Input schemas describe structure but not intent. Descriptions should explain non-obvious parameter relationships and valid value ranges.

Purpose5/5

Does the description clearly state what the tool does and how it differs from similar tools?

The description clearly states the tool's purpose: providing real-time flood warnings and river/sea level monitoring from the UK Environment Agency. It specifies the data types (flood alerts, warnings, water level readings) and source, distinguishing it from sibling environment tools like environment__canada-weather or environment__noaa-cdo which cover different regions or data types.

Agents choose between tools based on descriptions. A clear purpose with a specific verb and resource helps agents select the right tool.

Usage Guidelines4/5

Does the description explain when to use this tool, when not to, or what alternatives exist?

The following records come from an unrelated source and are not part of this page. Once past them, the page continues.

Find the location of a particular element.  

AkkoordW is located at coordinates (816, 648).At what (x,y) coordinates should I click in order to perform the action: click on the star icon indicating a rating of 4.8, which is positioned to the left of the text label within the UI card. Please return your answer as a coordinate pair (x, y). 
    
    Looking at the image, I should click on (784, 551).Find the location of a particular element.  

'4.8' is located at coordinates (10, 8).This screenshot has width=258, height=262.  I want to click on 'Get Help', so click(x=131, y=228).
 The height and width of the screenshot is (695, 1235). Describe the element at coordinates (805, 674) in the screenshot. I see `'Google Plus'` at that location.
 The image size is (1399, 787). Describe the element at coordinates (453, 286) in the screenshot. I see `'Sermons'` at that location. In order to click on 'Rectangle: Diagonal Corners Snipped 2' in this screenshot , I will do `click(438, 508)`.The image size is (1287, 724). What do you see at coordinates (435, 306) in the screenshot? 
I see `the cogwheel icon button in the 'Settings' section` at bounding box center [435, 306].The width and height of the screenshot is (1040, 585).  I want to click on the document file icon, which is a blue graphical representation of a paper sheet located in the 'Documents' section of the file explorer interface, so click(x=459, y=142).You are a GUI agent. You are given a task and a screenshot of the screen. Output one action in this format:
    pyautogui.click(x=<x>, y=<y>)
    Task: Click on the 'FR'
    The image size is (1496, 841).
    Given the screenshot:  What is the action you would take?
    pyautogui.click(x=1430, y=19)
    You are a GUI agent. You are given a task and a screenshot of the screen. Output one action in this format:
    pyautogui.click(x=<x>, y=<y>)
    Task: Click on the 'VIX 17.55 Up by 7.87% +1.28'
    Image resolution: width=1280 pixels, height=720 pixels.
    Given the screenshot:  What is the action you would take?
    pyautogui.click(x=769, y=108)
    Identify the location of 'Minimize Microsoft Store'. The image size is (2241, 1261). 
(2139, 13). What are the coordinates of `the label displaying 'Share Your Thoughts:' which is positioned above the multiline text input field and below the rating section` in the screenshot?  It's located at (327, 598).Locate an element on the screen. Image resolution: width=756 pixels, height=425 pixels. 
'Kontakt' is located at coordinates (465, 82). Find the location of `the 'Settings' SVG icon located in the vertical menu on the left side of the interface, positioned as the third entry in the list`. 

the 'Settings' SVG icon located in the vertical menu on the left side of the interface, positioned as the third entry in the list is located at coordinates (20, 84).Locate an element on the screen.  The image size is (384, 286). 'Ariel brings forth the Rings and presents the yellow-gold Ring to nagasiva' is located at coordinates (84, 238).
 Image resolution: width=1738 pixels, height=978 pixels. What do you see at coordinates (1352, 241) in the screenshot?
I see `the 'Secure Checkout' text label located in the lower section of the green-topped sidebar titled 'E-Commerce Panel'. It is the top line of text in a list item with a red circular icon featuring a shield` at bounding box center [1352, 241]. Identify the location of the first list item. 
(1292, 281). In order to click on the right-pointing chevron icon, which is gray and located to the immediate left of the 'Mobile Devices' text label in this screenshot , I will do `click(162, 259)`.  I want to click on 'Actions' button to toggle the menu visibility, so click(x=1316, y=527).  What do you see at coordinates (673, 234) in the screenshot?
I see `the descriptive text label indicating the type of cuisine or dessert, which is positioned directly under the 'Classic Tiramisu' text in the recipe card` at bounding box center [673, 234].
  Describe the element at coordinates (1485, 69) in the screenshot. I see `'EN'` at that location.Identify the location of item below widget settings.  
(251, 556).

The description provides clear context for when to use this tool (real-time flood monitoring in the UK) and mentions the data source and update frequency (daily). However, it does not explicitly state when not to use it or name specific alternatives among the many sibling tools, though the UK focus and flood data specialization naturally differentiate it.

Agents often have multiple tools that could apply. Explicit usage guidance like "use X instead of Y when Z" prevents misuse.